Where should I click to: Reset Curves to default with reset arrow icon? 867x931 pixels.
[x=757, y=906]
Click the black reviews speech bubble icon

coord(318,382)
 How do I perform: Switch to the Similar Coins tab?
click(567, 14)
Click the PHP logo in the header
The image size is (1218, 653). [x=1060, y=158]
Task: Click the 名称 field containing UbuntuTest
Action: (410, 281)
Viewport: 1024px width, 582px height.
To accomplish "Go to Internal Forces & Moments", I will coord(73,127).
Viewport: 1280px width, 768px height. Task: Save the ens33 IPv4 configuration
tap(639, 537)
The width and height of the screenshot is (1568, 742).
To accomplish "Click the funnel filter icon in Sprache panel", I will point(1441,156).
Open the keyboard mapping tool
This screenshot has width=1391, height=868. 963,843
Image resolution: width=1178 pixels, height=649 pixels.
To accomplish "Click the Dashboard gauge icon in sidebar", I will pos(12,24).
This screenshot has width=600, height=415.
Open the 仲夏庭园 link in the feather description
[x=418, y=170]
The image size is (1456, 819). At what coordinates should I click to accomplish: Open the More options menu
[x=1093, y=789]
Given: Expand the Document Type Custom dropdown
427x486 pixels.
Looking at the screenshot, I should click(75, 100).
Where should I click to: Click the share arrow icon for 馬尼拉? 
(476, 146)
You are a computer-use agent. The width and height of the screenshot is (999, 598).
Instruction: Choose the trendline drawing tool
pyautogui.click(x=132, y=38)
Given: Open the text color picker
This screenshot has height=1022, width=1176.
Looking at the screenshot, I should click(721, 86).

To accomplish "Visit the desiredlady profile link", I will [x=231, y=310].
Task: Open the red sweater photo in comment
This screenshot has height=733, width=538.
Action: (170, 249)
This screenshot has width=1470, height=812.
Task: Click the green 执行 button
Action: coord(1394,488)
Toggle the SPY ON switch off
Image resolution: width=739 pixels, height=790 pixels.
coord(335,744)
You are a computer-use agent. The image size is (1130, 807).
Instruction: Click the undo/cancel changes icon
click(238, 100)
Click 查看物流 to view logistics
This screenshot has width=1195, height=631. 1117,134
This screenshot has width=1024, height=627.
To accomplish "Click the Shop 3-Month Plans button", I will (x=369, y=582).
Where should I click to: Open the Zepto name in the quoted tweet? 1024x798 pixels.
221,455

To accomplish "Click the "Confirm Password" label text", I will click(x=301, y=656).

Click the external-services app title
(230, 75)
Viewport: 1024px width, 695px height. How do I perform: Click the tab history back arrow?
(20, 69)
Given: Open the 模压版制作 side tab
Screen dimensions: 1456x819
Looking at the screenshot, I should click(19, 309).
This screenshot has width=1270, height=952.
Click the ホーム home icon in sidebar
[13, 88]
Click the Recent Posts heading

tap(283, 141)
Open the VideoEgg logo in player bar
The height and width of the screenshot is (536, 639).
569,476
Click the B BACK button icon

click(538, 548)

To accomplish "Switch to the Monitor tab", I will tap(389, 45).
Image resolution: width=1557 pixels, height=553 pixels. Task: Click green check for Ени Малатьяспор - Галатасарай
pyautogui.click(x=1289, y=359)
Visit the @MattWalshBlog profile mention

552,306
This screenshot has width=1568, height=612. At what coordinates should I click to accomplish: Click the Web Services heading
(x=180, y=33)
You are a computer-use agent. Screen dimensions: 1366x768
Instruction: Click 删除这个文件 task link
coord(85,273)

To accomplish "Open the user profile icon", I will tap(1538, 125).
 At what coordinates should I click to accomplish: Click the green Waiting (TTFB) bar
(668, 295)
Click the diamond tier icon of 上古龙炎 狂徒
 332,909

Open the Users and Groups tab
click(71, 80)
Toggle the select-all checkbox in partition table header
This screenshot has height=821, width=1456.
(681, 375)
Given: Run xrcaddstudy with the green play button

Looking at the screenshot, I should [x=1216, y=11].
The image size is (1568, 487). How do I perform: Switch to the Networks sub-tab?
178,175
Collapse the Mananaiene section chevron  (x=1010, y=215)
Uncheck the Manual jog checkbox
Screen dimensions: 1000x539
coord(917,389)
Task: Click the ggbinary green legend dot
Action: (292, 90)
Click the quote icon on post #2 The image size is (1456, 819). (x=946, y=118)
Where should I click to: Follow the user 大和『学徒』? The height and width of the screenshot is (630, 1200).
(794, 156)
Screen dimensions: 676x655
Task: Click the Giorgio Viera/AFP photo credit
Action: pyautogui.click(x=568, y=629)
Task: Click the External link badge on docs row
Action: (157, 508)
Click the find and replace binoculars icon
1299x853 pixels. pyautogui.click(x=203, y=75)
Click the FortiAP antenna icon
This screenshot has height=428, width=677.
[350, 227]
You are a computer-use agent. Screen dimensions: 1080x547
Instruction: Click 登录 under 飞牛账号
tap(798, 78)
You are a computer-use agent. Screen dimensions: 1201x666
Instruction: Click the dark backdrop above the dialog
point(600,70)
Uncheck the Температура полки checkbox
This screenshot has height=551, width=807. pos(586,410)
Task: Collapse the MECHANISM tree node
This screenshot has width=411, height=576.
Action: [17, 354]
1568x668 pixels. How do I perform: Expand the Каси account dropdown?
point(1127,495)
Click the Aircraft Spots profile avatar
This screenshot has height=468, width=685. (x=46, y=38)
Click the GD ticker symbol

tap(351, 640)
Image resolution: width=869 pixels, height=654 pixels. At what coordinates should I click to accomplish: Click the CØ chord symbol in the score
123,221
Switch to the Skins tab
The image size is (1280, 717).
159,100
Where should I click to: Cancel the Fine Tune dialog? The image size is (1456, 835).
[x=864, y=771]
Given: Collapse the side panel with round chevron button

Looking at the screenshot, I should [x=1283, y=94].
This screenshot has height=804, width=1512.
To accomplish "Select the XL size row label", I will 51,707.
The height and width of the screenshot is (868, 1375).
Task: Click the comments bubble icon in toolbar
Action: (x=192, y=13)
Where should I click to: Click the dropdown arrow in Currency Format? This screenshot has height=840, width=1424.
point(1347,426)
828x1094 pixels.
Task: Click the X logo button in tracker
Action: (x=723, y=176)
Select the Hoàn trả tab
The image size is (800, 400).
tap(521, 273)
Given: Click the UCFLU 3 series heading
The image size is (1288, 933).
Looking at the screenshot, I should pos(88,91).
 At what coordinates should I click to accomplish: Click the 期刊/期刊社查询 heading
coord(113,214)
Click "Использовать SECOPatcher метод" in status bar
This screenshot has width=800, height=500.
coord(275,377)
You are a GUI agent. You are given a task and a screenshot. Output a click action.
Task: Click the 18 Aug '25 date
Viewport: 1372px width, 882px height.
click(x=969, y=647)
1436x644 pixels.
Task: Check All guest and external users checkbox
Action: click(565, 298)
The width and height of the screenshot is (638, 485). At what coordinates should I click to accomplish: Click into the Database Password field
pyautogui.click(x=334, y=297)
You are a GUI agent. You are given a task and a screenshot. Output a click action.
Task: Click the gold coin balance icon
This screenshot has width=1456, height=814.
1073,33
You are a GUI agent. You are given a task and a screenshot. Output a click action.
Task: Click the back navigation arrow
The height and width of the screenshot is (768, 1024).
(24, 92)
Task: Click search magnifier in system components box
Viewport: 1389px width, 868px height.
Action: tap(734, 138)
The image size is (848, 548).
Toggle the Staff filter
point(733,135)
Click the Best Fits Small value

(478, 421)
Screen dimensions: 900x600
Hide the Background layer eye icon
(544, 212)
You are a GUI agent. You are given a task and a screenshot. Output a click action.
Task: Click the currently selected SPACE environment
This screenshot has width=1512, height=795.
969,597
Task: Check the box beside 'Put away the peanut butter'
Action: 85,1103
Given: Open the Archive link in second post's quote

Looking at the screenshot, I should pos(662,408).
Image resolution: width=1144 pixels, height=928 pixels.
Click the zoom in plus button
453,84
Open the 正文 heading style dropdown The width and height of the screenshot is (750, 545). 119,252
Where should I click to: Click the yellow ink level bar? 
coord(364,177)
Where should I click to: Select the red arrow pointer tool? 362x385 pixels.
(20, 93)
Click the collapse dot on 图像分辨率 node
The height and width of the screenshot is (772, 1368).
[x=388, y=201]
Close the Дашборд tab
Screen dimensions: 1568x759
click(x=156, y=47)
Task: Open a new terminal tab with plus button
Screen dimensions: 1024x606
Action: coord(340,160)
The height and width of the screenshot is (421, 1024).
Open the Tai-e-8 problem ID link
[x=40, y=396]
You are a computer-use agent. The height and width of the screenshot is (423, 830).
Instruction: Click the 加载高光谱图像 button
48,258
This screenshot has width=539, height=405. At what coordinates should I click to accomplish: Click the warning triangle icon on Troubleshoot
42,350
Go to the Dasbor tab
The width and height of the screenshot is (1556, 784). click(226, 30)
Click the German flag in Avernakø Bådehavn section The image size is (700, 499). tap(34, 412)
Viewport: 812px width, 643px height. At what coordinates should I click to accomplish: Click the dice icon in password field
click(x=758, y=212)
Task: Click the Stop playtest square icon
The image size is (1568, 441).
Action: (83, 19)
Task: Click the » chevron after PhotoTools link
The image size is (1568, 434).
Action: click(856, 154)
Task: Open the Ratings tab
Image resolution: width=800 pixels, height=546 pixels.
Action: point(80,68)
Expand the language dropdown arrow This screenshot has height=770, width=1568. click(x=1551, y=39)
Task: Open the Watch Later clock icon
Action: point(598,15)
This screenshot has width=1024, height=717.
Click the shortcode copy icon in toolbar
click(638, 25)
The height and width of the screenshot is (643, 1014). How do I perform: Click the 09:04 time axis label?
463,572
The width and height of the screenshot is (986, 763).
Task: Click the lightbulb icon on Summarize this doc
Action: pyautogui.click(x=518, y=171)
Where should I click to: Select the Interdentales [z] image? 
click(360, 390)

##########

• WHAT THE EXERCISE ASKS
Copy the listing from its start through the line containing "I will pos(12,24).", changing "Viewport" to "Screen" and keeping everything else the same.

• ANSWER IN FULL
Where should I click to: Reset Curves to default with reset arrow icon? 867x931 pixels.
[x=757, y=906]
Click the black reviews speech bubble icon

coord(318,382)
 How do I perform: Switch to the Similar Coins tab?
click(567, 14)
Click the PHP logo in the header
The image size is (1218, 653). [x=1060, y=158]
Task: Click the 名称 field containing UbuntuTest
Action: (410, 281)
Screen: 1024px width, 582px height.
To accomplish "Go to Internal Forces & Moments", I will coord(73,127).
Screen: 1280px width, 768px height. Task: Save the ens33 IPv4 configuration
tap(639, 537)
The width and height of the screenshot is (1568, 742).
To accomplish "Click the funnel filter icon in Sprache panel", I will point(1441,156).
Open the keyboard mapping tool
This screenshot has width=1391, height=868. 963,843
Image resolution: width=1178 pixels, height=649 pixels.
To accomplish "Click the Dashboard gauge icon in sidebar", I will pos(12,24).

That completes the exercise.